Действительно, основная особенность всей работы Хлебникова над исследованием и созданием значений та, что это работа над номинативными значениями, что она целиком проводится на почве словарного, изолированного от контекста слова. Трудно доказать эту особенность какими бы то ни было примерами, так как она, по существу, негативна. Но какие бы манипуляции над значениями ни производились, каким бы способом Хлебников ни старался разложить и синтезировать их — никогда контекст не играет никакой роли в этой работе. Ведь существенно, что работа Хлебникова направлена прежде всего на уточнение выражений, и между тем здесь не учитывается роль хотя бы тех отклонений и смысловых нюансов, которые вносит контекст. Проблема контекста вне поля зрения Хлебникова, всю полноту значения он стремится понять изнутри отдельного слова, всякую разницу в значении он хочет выразить не средствами контекста, но созданием особого слова. Обычный тип опытов Хлебникова — список слов с объяснением их значений, т.е. его опыты носят чисто словарный характер; это опыты расширения, обогащения, уточнения номенклатуры. Я приведу отрывок из первого опубликованного опыта его — “Образчика словоновшеств в языке”: “Летатель удобно для общего обозначения, но для суждения о данном полете лучше брать полетчик (переплетчик), а также другие, имеющие свой, каждое отдельный, оттенок, например: неудачный летун (бегун), знаменитый летай (ходатай, оратай) и летчий (кравчий, гончий). Наконец, еще возможно лтец, лтица по образцу чтец. Летское дело — воздухоплавание. В смысле удобного для полета прибора можно пользоваться леткий (меткий), например: знаменитая по своей леткости снасть Блерио.
Для женщин удобно сказать летавица (красавица)”49 (СП, V, 253)x .
Но помимо убежденности в том, что рационально, “научно” построенное слово имеет такое же право на существование, так же должно войти в язык, как слова, уже существующие в нем, — существенна еще одна предпосылка, без которой словотворчество Хлебникова не могло бы осуществиться.

***

■ **ЗАДАЧИ**
1. Перескажи текст о словотворчестве Хлебникова в двух предложениях.
2. Выпиши из текста о словотворчестве Хлебникова все слова, которые в цитате из «Образчика словоновшеств в языке» стоят в скобках как образцы.
3. Допиши продолжение текста о словотворчестве Хлебникова, начиная сразу после его последнего предложения.
Данные к тексту о словотворчестве Хлебникова отношения не имеют.

■ **ДАННЫЕ**
***

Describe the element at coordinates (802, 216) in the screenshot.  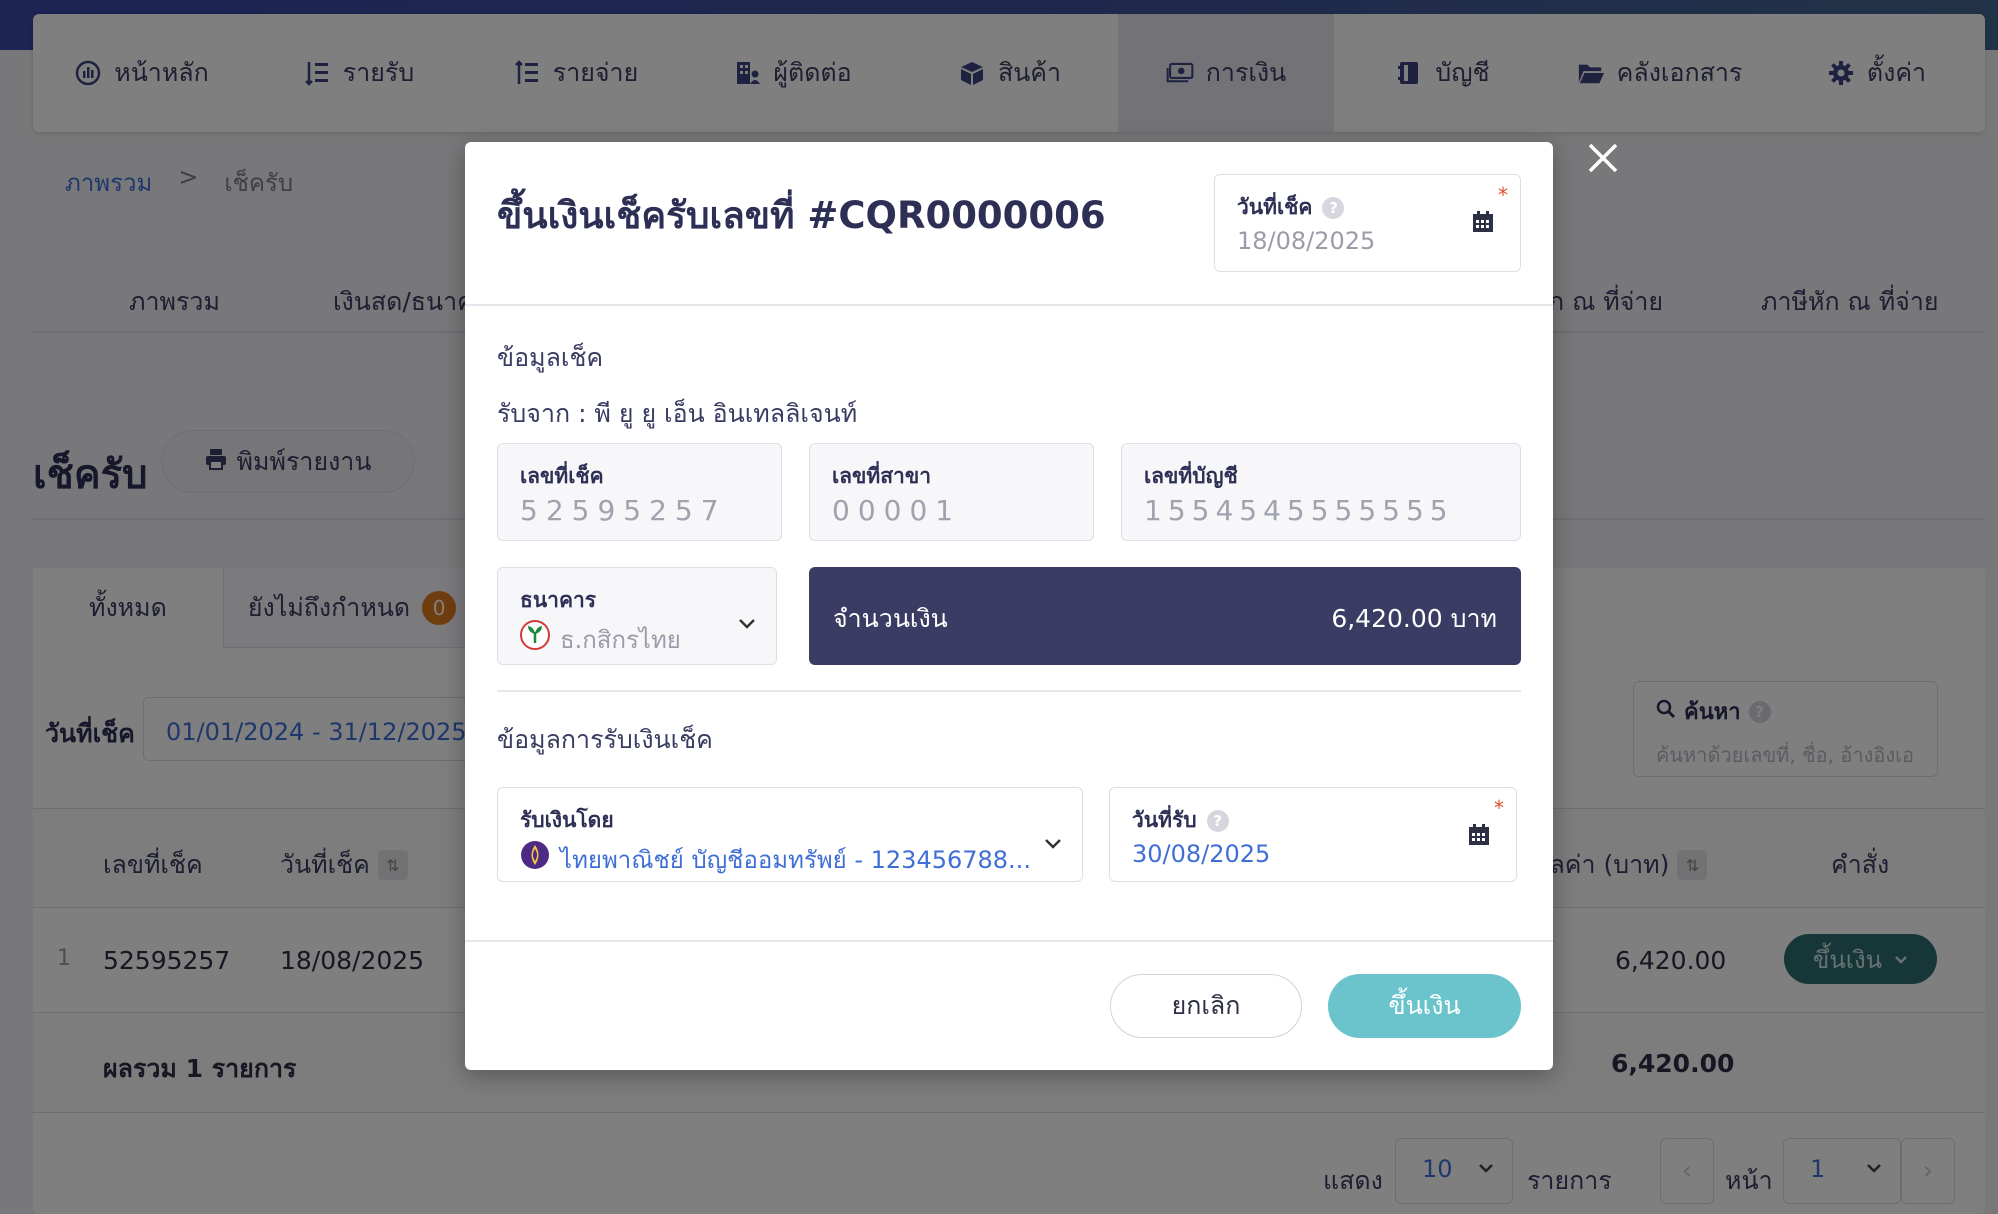
I see `modal-title: ขึ้นเงินเช็ครับเลขที่ #CQR0000006` at that location.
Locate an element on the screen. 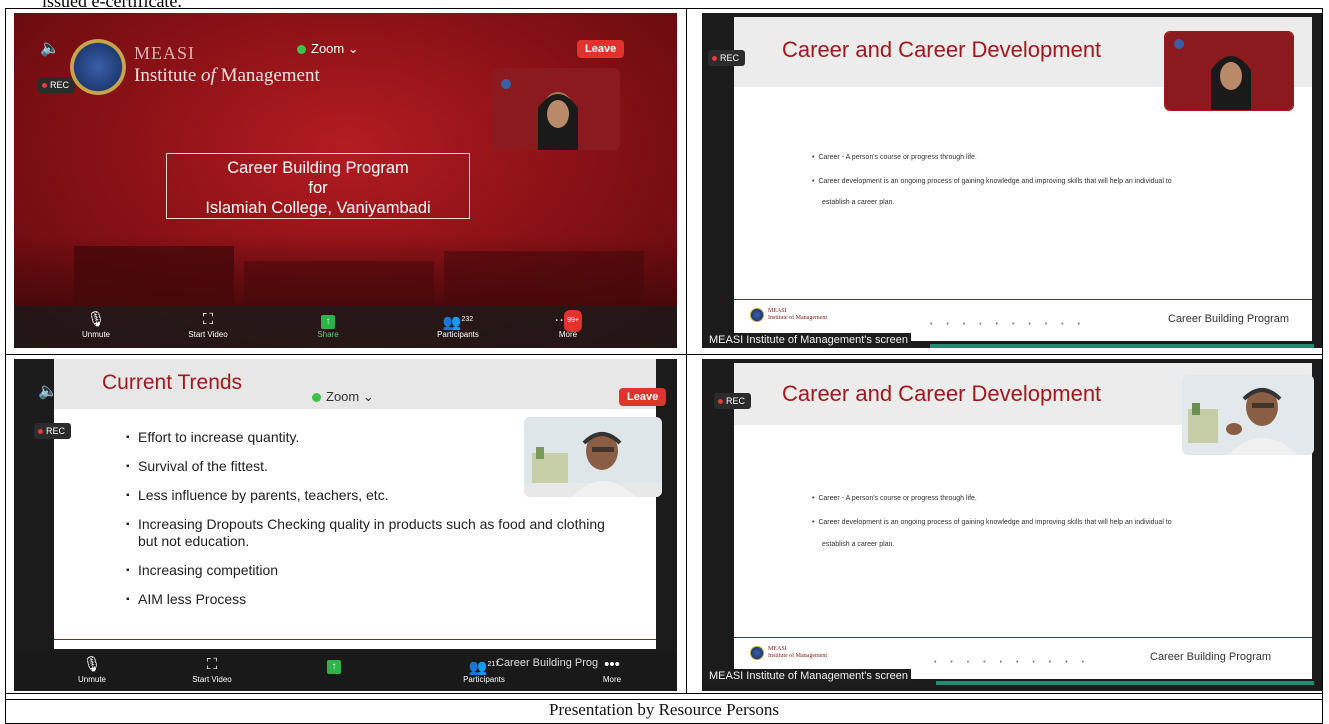  share-button: ↑ Share is located at coordinates (328, 324).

***

■ **ОЖИДАЕМЫЕ ОТВЕТЫ**
1. Хлебников работает над значениями только на почве словарного, изолированного от контекста слова: контекст здесь никакой роли не играет, и всякую разницу в значении он выражает созданием особого слова. Поэтому его опыты носят чисто словарный характер и представляют собой списки слов с объяснением значений, как в «Образчике словоновшеств в языке».

2. переплетчик, бегун, ходатай, оратай, кравчий, гончий, меткий, красавица

3.
Обычный тип хлебниковского словотворчества — получение новых слов из сочетания существующих в языке корней с существующими в нем суффиксами50. Такой способ естественен при математическом понимании языка, при понимании смысла как результата сложения смыслов. Но для того, чтобы получать таким образом слово определенного значения, надо быть уверенным в твердости и незыблемости значений слагаемых.
Для Хлебникова так же как 2+3 дает пять, так и корень со значением а + суффикс со значением b должен дать значение слова, целиком заложенное в слагаемых. Фактически же мы знаем, что, не говоря о чрезвычайной изменчивости и подвижности значений, наиболее устойчивые по значению суффиксы дают при соединении с корнями такие специализации и уклонения значений, которые никак не предусмотрены значениями корня и суффикса, а зависят лишь от бытового употребления. Но случайности быта одиозны для рационалиста.
У Хлебникова обычны опыты “массовых сочетаний” корней и аффиксов. То есть либо один корень сочетается с разными аффиксами (как корень —лет— в выше цитированном примере), либо один и тот же аффикс приставляется к разным корням, например:
варошь студошь жарошь сухошь мокошь темошь
(СП, II, 274)
Очевидно, необходимо быть твердо уверенным в совершенной незыблемости значения суффикса -ошьxi для того, чтобы получаемые слова имели бы значения (потому что Хлебников заинтересован в создании значений, а не в чисто фонетическом эксперименте). Хлебников производит слова по тому типу, по которому их анализируют: ведь сопоставление одинаковых корней при разных аффиксах или наоборот — единственный способ выделения корней и аффиксов в языке.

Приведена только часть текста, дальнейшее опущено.